DOI: 10.23736/S2724-6507.22.03692-2


language: English

Male gender as a poor prognostic factor in Medullary Thyroid Carcinoma: behaviour or biological difference?

Cláudia COSTA 1 , Pedro SOUTEIRO 1, Sílvia PAREDES 2, Rita BETTENCOURT-SILVA 3, Jorge PEDRO 4, 5, Maria J. FERREIRA 4, 5, Daniela SALAZAR 4, 5, Manuel R. TEIXEIRA 6, 7, Joana OLIVEIRA 1, Ana P. SANTOS 1, Isabel TORRES 1

1 Endocrinology Department, Instituto Português De Oncologia Do Porto Francisco Gentil, Porto, Portugal; 2 Endocrinology Department, Centro Hospitalar Tâmega e Sousa, Porto, Portugal; 3 Endocrinology Department, Unidade Local de Saúde do Alto Minho, Viana do Castelo, Portugal; 4 Endocrinology Department, Centro Hospitalar Universitário São João, Porto, Portugal; 5 Faculdade de Medicina da Universidade do Porto, Porto, Portugal; 6 Genetic Department, Instituto Português De Oncologia Do Porto Francisco Gentil, Porto, Portugal; 7 Instituto de Ciências Biomédicas Abel Salazar (ICBAS), Universidade do Porto, Porto, Portugal


PURPOSE: Due to the low incidence and heterogeneous behaviour of medullary thyroid carcinoma (MTC), its prognostic factors are still not well stablished.

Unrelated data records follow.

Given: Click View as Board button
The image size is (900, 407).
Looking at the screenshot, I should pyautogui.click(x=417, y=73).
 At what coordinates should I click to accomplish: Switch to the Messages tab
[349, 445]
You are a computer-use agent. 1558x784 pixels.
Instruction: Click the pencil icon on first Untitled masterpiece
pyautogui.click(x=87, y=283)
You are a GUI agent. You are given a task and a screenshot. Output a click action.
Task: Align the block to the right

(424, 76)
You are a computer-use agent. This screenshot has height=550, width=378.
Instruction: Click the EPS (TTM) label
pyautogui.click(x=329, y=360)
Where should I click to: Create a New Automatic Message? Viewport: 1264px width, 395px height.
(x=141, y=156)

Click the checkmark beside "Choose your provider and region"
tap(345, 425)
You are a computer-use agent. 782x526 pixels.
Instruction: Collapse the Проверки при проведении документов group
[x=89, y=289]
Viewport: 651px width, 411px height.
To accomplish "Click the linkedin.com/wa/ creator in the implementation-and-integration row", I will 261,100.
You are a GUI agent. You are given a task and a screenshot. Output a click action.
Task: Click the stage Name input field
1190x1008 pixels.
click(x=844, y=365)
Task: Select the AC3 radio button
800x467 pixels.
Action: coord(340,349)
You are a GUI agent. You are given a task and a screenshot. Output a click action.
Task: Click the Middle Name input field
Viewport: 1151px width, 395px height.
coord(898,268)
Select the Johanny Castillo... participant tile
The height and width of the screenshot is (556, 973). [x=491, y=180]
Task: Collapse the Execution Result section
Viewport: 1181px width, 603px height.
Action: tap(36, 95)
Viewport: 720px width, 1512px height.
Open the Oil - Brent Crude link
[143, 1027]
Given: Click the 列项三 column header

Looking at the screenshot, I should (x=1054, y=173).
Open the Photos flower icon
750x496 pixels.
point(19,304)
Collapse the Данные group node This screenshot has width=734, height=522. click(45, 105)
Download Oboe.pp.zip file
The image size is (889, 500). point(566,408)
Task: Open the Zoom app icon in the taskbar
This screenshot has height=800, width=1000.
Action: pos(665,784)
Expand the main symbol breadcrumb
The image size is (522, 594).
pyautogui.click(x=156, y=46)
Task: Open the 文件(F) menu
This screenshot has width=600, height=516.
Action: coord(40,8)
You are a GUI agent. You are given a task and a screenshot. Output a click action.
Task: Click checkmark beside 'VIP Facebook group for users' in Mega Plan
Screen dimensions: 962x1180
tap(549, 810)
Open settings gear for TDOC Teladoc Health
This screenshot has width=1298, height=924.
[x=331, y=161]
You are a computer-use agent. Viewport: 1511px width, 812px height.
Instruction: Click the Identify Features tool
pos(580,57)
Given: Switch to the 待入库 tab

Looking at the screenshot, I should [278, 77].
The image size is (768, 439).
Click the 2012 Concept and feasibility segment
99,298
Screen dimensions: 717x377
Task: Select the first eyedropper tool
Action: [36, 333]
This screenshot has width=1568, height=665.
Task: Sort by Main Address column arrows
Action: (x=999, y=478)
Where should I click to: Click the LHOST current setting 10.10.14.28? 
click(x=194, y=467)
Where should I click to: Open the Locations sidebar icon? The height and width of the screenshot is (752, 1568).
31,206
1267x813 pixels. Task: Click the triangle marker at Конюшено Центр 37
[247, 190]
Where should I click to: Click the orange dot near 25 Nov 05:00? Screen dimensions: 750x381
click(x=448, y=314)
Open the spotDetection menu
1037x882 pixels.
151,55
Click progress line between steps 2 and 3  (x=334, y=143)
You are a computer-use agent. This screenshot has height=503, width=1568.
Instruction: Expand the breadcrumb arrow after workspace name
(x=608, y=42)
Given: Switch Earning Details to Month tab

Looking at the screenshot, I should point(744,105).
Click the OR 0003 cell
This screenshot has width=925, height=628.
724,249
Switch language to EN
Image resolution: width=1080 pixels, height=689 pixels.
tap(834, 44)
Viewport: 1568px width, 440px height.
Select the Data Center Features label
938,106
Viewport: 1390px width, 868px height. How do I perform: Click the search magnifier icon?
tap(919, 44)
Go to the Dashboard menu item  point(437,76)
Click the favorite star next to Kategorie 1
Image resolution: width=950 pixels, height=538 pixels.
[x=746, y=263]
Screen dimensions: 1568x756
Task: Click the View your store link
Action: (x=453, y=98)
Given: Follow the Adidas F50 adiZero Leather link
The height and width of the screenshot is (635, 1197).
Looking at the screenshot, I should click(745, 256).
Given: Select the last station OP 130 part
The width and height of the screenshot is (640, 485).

While several large studies have investigated the impact of gender in differentiated thyroid cancer (DTC), its role in MTC outcomes remains controversial. We aim to identify MTC prognostic features, specially focusing on the role of gender.
METHODS: Retrospective analysis of 76 patients diagnosed with MTC between 1984 and 2018 at a Portuguese Comprehensive Cancer Center.
RESULTS: Patients presented a median age at diagnosis of 49 years and multiple endocrine neoplasia type 2 (MEN2) was identified in 27.6% of them, with those individuals being significantly younger (P<0.001). Most cases were diagnosed as stage IV disease (46.9%), except for the subgroup detected through pre-symptomatic genetic screening (55.6% at stage I). The 5- and 10-year survival rates were 87.6% and 75.6%, respectively. Univariate analysis identified male gender (P=0.010), age ≥45 years (P=0.007), presence of distant metastasis at diagnosis (P<0.01), capsule invasion (P=0.004), extrathyroidal invasion (P=0.003) and absence of biochemical cure after surgery (P=0.042) as having a negative impact on prognosis. On multivariate analysis, male gender (P=0.046) remained an independent predictor of mortality, as well as an older age (P<0.001) and the presence of distant metastases (P=0.012).
CONCLUSIONS: Male gender independently predicted worse survival in MTC patients even after adjusting for age and disease stage. The few older studies on the topic pointed to a behavioural explanation regarding medical care seeking patterns by men, but our study and newer genetic and basic-science oriented publications raise the possibility of a true biological difference between genders in the tumourigenesis of MTC that should me further investigated.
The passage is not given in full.